2. Premières programmations

La grande aventure des automates mécaniques en Europe commence au 18e siècle. On y invente de très nombreux automates à figure humaine ou animale, simulant telle ou telle action : manger, jouer de la musique, voire parler. Ces automates semblent alors incarner le mythe antique des servantes d'Héphaistos, semblent créer une véritable vie artificielle, au point que certains se laisseront abuser par un remarquable automate Joueur d'échecs… qui n'était en réalité qu'une remarquable marionnette animée par un nain. Ils inspireront au 19e siècle une littérature de fiction qui puisera également dans les légendes plus anciennes de statues animées. Pensons à Frankenstein ou le Prométhée moderne de Mary Shelley (1797-1851) ou à L'Ève future de Villiers de L'Isle-Adam (1838-1889). L'horlogerie automatique, inspirera aussi les philosophes, qui assimileront la marche de l'esprit humain (ou de l'Univers) à un mécanisme d'horlogerie complexe.

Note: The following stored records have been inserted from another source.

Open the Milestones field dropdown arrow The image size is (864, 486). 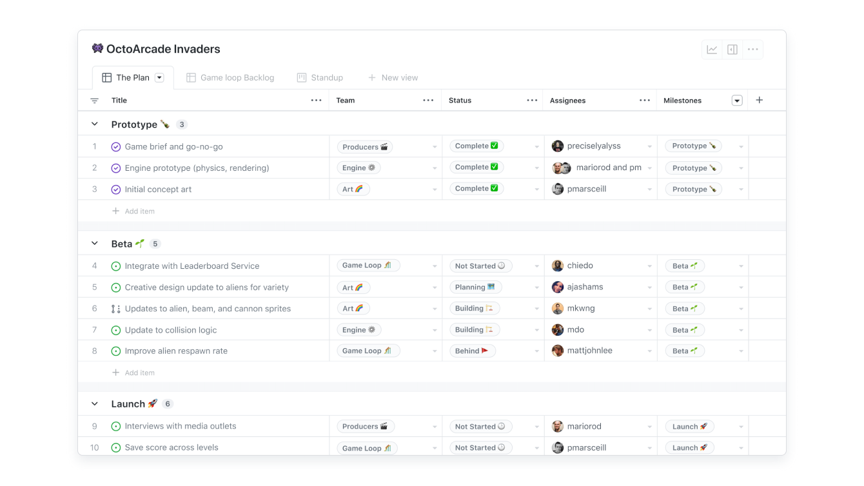click(736, 100)
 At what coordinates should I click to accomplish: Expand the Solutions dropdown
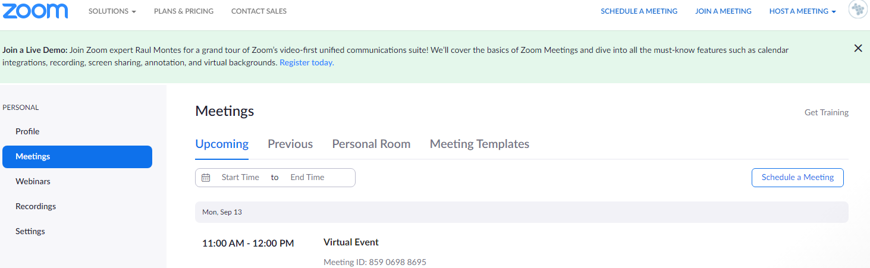[112, 11]
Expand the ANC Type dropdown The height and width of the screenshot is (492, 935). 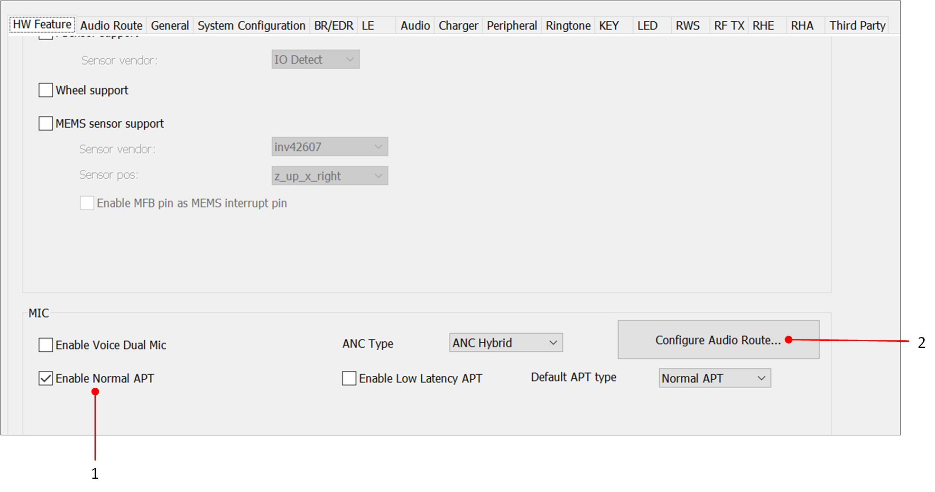pyautogui.click(x=506, y=343)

À l'époque très répétitifs ces automates étaient de magnifiques œuvres d'art, souvent réalisés par de talentueux horlogers. Pourtant, ils mettaient déjà en œuvre une première forme de programmation à l'aide du dispositif appelé « arbre à cames » inventé dans l'Antiquité : en l'occurrence un cylindre (l'arbre) à picots (les cames), comme dans les boîtes à musique mécaniques actuelles. En tournant le cylindre fait apparaître devant des actionneurs fixes des picots. Les picots poussent des leviers qui induisent des actions mécaniques. Ce dispositif ne resta pas seulement un amusement réservé à une élite : il fut très tôt utilisé dans l'industrie, en particulier pour conduire des métiers à tisser automatiques. Cette programmation sera ensuite transférée sur des cartons perforés. Ces métiers, améliorés par Joseph-Marie Jacquard en 1801, mettaient ainsi en œuvre la première programmation binaire (carton / trou). Le principe du métier Jacquard, qui permet de réaliser des motifs de tissage très complexes et surtout d'industrialiser le dispositif, est toujours en usage aujourd'hui et le carton perforé est longtemps resté le moyen de programmer les gros ordinateurs. Il est également toujours utilisé sur les orgues de Barbarie.

Figure 1.2. Métier Jacquard (David Monniaux, Musée des Arts et Métiers, Paris)

Métier Jacquard (David Monniaux, Musée des Arts et Métiers, Paris)

Le métier Jacquard a été inventé avec l'idée de remplacer le travail des enfants dans l'industrie textile. Ce fut une réussite et un échec : réussite parce que les enfants furent effectivement remplacés par des métiers automatiques, échec parce qu'inemployés par le textile, les enfants ouvriers seront réorientés vers d'autres industries, plus dures encore. Industriellement, la situation est, elle aussi, contrastée : les métiers Jacquard connurent une faveur considérable[4], mais cette réussite installa durablement l'idée que la machine automatique avait vocation à priver l'ouvrier de son travail, à remplacer l'Homme. Le métier Jacquard conduira à la révolte des Canuts (les ouvriers textiles) en 1831. D'autres introductions similaires induiront des mouvements anti-machines, parfois très violents. Pourtant la machinisation débutée au 18e siècle et qui se développa au 19e et au début du 20e siècle recourait globalement assez peu à l'automatisation. À cette époque on était, bien entendu, encore très loin de l'existence des ordinateurs.

Peut-être inspiré par cette histoire, paraît en 1920 la pièce de théâtre RUR (Rossum's Universal Robots) du tchèque Karel Čapek (1890-1938), qui met en scène des machines créées par l'Homme, qui finiront par l'anéantir : les robots. C'est la première occurrence de ce mot. La science-fiction, qui n'existait pas encore, puisera là un thème récurrent de son inspiration.



[4] En 1812 il y avait en France 11 000 métiers Jacquard [Breton, p. 46].